_What is being asked:_ For each line of the data below that contains "word", return that line.
--- Data supplied Enclosed Below ---
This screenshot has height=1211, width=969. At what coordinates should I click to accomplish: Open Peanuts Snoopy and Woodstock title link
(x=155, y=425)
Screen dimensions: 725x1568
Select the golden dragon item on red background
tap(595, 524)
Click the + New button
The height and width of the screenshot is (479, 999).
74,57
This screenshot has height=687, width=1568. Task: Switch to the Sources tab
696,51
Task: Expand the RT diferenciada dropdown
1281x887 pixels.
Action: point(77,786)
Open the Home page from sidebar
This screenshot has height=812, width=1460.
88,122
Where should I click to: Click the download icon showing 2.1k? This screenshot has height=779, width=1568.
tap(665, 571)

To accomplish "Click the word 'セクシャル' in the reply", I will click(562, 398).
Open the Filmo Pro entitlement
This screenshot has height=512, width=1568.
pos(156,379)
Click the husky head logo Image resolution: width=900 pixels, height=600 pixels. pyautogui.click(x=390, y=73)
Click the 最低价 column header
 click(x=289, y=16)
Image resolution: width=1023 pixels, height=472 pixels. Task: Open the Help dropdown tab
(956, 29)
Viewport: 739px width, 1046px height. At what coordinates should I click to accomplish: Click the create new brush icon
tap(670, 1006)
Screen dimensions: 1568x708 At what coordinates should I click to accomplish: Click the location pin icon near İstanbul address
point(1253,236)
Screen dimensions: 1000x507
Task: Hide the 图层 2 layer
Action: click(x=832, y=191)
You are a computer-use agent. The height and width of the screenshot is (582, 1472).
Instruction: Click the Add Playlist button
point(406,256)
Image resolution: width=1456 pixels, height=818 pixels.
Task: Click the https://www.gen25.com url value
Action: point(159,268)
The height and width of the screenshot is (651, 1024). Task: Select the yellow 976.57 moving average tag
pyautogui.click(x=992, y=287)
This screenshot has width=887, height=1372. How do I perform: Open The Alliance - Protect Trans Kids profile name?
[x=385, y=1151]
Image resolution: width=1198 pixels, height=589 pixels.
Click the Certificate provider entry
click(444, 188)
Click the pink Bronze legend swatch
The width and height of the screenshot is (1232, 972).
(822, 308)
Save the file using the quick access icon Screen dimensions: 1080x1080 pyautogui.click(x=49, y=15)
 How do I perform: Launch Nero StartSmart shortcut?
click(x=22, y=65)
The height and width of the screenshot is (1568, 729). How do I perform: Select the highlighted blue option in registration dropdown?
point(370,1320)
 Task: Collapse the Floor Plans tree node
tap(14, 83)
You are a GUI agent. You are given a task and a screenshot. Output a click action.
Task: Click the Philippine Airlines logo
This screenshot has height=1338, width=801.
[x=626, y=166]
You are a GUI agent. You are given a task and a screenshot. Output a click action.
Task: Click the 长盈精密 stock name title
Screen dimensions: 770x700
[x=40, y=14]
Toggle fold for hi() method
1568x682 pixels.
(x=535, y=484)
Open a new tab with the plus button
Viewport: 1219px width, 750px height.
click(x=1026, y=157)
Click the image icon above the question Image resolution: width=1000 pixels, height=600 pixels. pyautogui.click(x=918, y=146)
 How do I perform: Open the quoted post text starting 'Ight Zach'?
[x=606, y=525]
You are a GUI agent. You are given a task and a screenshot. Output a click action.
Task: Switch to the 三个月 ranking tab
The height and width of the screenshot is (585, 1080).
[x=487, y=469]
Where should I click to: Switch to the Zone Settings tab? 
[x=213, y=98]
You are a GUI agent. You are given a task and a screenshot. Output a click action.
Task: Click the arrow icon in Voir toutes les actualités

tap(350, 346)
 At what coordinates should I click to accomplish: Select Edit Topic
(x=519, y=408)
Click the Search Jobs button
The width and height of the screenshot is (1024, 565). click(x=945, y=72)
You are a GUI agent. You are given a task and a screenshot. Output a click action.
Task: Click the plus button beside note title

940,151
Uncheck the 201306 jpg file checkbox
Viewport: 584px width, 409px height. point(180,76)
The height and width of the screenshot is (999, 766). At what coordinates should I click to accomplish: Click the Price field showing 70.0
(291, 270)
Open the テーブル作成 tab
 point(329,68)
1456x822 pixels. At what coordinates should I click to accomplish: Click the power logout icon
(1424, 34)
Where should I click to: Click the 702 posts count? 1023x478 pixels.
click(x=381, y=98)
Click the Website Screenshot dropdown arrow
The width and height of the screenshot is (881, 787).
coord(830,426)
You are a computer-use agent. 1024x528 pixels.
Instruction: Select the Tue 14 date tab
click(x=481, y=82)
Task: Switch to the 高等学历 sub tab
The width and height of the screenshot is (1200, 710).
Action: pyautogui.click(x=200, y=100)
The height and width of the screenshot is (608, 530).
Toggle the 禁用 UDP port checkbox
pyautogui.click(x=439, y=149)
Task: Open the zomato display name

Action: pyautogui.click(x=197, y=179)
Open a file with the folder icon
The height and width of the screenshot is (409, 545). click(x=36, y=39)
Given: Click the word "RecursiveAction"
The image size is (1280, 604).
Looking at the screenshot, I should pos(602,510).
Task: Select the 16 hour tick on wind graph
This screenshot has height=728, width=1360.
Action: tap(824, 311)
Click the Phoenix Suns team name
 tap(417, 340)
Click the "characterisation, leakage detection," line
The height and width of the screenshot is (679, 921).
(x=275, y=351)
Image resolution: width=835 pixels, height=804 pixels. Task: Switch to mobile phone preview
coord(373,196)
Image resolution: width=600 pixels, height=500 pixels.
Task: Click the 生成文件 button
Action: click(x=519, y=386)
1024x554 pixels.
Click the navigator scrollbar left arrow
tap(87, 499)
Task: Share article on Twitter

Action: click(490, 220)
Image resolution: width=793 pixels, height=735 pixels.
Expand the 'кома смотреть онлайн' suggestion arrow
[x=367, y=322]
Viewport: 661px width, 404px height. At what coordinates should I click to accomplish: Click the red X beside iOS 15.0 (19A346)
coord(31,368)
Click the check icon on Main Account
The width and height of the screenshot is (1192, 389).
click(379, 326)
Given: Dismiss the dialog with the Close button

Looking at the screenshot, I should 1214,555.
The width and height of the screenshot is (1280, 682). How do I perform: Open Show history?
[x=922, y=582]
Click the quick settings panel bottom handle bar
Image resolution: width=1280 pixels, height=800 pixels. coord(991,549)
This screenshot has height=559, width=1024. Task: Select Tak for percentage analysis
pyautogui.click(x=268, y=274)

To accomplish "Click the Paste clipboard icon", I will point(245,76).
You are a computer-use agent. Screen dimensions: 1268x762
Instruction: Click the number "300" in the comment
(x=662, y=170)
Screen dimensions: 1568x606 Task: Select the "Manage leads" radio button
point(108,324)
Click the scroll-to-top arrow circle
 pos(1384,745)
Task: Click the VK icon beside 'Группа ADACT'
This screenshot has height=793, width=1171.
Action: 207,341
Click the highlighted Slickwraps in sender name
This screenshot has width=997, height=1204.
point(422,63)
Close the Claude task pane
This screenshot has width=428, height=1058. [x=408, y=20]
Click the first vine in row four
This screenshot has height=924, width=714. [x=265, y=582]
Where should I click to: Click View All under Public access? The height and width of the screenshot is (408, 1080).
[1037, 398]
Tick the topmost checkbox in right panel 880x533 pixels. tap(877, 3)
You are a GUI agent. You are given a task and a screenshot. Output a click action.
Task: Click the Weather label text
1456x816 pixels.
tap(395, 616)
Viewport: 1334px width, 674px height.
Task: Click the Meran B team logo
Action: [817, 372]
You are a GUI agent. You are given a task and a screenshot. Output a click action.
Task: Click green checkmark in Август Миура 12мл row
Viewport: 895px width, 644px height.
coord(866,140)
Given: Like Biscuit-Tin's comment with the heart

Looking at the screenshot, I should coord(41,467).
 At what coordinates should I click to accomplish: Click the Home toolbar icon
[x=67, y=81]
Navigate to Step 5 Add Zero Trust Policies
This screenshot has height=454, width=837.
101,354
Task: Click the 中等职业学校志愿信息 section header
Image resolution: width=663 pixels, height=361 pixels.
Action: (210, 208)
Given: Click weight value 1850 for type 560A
--- End of Enclosed Data supplied ---
_Response for this exercise:_
To accomplish "Click the word 'セクシャル' in the reply", I will click(562, 398).
Given: Click the word "RecursiveAction"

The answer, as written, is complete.